Borexino discovery named a 'breakthrough of the year' by Physics World magazine

Monday, Dec 15, 2014

The detection of an elusive solar neutrino by the Borexino experiment in Italy has been named one of Physics World magazine’s top ten Breakthroughs of the Year for 2014.

The Borexino collaboration, which announced the detection of an elusive solar neutrino in August, involved several scientific contributions from Princeton over its 25-year history. The detector consists of two massive transparent nylon balloons filled with a petroleum-based liquid called "scintillator," which emits a flash of light when it detects a neutrino. These flashes are picked up by an array of sensors embedded in a stainless steel sphere that surrounds the balloons. (Image courtesy of the Borexino collaboration)The international team announced the detection of the proton-proton neutrino, which is emitted during the first of several fusion reactions that generate 99 percent of the sun’s energy, in an August 28 article in the journal Nature. Princeton researchers, led by Professor of Physics Frank Calaprice, have been involved for the last 25 years in making Borexino one of the most sensitive neutrino detectors in the world.

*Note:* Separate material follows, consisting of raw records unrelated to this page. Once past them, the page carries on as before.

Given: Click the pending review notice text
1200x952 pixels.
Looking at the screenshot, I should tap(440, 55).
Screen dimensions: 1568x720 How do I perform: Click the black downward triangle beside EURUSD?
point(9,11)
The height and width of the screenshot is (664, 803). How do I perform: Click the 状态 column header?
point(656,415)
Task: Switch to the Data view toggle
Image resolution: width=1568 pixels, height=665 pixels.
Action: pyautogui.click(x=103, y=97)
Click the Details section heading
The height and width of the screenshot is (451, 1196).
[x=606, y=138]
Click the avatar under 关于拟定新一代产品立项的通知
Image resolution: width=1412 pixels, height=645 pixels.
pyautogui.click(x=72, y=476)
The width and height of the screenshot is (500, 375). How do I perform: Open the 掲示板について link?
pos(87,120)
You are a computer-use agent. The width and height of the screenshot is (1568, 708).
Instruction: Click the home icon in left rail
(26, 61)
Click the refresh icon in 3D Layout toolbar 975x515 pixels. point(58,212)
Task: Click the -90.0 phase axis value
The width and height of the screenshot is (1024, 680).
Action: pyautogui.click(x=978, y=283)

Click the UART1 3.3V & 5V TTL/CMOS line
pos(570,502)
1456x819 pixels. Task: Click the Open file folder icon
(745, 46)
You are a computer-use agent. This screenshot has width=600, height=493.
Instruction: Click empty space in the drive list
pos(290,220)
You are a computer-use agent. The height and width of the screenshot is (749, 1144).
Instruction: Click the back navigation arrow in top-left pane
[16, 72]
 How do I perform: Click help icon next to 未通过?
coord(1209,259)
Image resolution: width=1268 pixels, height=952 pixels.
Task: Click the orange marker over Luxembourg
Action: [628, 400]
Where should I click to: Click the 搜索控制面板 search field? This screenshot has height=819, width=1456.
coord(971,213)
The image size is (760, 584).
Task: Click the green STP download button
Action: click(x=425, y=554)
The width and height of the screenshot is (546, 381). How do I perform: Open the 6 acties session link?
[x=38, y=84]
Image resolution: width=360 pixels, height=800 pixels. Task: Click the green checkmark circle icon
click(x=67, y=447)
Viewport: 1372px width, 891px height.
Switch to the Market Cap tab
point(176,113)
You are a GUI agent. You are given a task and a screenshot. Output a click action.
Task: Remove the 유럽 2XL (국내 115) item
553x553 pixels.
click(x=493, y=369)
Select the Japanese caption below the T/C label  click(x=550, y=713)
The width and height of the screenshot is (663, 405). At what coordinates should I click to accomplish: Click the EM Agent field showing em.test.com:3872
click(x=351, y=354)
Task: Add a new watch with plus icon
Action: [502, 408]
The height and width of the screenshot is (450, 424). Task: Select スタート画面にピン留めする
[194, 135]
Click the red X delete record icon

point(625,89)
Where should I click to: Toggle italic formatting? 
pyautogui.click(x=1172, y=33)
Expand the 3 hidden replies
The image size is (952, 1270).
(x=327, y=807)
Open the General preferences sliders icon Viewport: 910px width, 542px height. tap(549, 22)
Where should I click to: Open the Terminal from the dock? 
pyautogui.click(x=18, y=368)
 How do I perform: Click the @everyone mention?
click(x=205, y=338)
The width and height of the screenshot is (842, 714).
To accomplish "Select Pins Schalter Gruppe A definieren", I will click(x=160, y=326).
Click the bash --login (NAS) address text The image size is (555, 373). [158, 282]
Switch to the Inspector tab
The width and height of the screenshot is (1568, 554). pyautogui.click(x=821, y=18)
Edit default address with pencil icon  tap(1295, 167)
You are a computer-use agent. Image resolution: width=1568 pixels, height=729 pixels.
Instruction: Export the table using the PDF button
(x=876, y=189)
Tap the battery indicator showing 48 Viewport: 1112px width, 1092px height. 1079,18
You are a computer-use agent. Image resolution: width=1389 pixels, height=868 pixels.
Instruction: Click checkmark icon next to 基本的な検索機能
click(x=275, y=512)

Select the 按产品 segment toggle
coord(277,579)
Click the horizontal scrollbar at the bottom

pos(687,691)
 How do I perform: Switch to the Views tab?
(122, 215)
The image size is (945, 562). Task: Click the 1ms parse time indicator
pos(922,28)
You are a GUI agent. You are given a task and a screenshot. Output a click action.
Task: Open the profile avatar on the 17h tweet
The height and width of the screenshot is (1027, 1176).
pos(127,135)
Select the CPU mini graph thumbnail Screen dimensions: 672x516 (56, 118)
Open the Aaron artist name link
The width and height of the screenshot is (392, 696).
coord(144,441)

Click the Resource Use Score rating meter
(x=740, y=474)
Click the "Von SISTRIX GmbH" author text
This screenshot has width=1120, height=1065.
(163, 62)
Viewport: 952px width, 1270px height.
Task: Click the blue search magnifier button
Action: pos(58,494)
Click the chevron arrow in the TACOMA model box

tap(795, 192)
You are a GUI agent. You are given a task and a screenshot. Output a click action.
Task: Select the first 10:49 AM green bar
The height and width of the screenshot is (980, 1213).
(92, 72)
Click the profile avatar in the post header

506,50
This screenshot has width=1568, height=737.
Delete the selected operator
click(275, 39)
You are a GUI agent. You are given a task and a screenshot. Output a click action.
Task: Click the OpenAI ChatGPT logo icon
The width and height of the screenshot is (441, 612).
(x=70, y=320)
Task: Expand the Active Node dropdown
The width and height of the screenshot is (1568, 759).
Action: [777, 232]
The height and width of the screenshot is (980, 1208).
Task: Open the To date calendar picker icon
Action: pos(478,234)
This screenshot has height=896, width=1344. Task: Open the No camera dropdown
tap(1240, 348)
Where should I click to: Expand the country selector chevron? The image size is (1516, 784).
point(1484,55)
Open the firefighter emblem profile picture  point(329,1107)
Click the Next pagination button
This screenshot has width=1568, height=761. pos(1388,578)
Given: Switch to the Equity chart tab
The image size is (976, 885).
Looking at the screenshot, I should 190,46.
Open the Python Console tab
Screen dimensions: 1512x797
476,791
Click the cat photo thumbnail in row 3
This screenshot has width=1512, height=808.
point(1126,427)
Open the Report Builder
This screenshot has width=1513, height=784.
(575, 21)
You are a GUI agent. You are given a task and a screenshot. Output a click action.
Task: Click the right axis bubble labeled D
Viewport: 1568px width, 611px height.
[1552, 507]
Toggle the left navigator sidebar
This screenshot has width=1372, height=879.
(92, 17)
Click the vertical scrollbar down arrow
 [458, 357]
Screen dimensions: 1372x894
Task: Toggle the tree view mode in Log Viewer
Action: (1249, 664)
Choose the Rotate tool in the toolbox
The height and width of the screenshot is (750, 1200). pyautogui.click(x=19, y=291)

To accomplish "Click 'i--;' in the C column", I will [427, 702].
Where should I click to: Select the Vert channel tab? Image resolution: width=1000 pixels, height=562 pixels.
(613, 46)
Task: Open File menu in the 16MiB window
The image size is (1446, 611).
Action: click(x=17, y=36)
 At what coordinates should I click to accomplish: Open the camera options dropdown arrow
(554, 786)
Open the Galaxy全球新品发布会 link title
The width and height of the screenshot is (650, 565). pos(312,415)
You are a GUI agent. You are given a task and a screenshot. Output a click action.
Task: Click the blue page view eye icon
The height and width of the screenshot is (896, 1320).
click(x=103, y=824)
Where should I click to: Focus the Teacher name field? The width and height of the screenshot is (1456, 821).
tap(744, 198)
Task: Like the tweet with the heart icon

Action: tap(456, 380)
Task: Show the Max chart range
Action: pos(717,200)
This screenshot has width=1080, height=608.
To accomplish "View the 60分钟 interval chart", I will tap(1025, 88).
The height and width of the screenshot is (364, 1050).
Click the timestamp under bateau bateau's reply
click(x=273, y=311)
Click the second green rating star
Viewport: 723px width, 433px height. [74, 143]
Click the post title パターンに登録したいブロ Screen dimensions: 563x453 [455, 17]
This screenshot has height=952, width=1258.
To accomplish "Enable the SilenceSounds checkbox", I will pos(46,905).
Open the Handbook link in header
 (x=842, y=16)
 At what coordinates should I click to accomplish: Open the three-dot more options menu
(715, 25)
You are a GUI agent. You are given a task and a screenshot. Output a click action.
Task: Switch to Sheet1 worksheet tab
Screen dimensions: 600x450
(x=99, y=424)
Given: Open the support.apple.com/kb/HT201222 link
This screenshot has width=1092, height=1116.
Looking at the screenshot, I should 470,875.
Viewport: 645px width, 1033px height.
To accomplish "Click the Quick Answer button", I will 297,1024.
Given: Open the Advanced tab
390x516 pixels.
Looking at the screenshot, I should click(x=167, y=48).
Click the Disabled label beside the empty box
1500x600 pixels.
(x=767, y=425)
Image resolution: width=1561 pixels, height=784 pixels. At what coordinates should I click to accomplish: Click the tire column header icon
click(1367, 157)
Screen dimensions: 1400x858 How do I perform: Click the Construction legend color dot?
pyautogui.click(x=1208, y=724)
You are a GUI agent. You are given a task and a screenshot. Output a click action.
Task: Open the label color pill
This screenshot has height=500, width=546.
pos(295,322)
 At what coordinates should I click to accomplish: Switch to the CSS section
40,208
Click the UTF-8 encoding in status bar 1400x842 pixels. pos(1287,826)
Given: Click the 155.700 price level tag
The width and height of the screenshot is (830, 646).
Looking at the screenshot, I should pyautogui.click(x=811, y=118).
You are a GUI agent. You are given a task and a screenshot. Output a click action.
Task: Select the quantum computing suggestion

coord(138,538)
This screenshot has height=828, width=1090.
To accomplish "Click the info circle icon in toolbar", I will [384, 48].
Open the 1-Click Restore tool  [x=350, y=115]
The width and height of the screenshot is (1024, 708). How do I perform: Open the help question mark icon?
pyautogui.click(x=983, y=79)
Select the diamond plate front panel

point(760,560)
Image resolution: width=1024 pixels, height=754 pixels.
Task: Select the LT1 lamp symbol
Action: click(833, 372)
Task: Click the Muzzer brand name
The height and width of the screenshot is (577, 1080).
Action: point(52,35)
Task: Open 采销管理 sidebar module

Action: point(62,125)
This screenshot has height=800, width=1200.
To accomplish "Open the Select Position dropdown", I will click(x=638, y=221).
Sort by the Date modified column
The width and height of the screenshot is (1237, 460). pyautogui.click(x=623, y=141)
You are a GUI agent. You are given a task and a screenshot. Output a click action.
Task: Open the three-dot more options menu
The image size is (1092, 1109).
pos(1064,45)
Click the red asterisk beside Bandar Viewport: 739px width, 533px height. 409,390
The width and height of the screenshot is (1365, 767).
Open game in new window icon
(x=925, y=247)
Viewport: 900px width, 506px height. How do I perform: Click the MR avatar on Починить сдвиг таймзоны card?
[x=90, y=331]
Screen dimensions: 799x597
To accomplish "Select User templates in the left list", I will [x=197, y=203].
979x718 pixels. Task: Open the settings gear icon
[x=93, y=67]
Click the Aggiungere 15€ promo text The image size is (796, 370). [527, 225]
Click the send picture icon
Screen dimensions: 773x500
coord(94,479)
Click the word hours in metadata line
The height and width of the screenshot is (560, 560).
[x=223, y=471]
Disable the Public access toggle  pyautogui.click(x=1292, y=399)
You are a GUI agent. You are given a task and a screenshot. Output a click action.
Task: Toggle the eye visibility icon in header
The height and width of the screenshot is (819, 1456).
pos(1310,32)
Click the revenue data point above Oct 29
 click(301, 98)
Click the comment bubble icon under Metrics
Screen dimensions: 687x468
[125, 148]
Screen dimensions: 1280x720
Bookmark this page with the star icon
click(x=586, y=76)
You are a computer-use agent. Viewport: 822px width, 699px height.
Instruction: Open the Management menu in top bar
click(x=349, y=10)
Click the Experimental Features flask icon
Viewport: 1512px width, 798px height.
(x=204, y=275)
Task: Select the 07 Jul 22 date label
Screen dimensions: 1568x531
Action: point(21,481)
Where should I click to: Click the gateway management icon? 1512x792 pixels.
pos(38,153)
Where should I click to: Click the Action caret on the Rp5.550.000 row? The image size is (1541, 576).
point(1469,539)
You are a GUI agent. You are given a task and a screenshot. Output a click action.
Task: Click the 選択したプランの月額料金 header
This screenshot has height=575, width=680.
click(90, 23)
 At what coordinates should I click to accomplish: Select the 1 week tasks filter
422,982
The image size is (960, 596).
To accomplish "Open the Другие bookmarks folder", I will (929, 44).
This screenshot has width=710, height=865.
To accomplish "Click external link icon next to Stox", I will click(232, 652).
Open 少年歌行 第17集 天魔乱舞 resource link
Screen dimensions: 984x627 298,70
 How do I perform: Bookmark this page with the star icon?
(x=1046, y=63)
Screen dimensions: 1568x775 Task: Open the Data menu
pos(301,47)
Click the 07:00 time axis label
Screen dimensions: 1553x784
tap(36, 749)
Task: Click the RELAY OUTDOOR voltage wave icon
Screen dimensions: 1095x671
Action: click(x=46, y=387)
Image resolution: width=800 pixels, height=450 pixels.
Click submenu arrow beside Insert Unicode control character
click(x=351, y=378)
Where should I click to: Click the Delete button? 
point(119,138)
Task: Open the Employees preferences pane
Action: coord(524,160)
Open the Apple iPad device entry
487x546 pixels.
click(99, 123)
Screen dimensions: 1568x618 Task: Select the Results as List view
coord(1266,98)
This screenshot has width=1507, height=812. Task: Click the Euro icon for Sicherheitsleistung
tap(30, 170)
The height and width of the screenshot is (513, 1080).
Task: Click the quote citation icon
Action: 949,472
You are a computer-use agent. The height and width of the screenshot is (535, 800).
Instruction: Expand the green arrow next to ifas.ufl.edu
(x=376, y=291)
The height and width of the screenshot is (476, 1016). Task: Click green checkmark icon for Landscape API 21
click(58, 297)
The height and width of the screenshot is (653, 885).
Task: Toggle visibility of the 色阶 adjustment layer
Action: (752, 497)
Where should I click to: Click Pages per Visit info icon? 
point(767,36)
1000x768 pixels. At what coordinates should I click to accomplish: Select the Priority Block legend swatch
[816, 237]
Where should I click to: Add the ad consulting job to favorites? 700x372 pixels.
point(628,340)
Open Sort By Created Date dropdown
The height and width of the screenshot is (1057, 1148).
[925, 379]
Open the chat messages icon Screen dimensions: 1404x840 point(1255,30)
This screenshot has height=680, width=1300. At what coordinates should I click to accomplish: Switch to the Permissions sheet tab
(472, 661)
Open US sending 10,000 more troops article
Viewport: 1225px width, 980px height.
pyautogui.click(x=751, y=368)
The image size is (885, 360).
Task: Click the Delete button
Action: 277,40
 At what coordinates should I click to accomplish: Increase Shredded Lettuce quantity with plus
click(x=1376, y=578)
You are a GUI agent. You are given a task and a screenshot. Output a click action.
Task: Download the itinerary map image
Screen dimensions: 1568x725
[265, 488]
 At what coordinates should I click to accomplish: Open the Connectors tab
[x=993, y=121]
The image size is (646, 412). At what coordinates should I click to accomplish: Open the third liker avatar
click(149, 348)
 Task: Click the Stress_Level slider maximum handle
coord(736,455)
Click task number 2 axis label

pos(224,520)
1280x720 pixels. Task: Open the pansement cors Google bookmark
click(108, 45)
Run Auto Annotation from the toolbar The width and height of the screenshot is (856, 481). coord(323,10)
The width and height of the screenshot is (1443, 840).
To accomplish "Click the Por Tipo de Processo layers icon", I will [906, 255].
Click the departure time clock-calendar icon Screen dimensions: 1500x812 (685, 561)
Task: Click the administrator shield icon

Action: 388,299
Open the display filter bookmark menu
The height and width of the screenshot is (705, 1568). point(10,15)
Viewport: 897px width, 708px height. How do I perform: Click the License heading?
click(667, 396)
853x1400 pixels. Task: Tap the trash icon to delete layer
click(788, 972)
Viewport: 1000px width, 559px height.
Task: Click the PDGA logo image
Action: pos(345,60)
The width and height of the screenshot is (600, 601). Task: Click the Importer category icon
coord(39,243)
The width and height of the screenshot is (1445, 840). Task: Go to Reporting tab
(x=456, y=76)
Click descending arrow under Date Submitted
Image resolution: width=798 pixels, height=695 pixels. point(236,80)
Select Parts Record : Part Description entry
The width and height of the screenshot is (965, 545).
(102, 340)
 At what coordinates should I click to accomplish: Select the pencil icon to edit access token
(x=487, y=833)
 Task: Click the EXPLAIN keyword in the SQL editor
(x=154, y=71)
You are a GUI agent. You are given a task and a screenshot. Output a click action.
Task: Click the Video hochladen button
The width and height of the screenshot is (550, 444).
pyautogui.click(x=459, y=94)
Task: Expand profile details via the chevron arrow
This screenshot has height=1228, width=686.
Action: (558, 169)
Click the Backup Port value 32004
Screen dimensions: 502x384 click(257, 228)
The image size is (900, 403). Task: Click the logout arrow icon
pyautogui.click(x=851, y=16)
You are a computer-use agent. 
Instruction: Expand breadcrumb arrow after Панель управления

In addition to Calaprice, Princeton researchers include Professor of Physics Cristiano Galbiati, Professor of Chemical and Biological Engineering Jay Benziger, former graduate student Laura Cadonati, who is now an associate professor of physics at the University of Massachusetts-Amherst, and former graduate student Andrea Pocar, who is now an assistant professor at the University of Massachusetts-Amherst. The project also involved engineer Allan Nelson, Borexino general engineers Augusto Goretti and Andrea Ianni; Alvaro Chavarria, who earned his doctorate in physics in 2012; Pablo Mosteiro, who earned his doctorate in physics in 2014; Richard Saldanha, who earned his doctorate in physics in 2012; R. Bruce Vogelaar, a former assistant professor who is now at Virginia Polytechnic Institute and State University; Alex Wright, a former postdoctoral researcher who is now assistant professor at Queen's University; and additional engineers, technicians, and graduate and undergraduate students.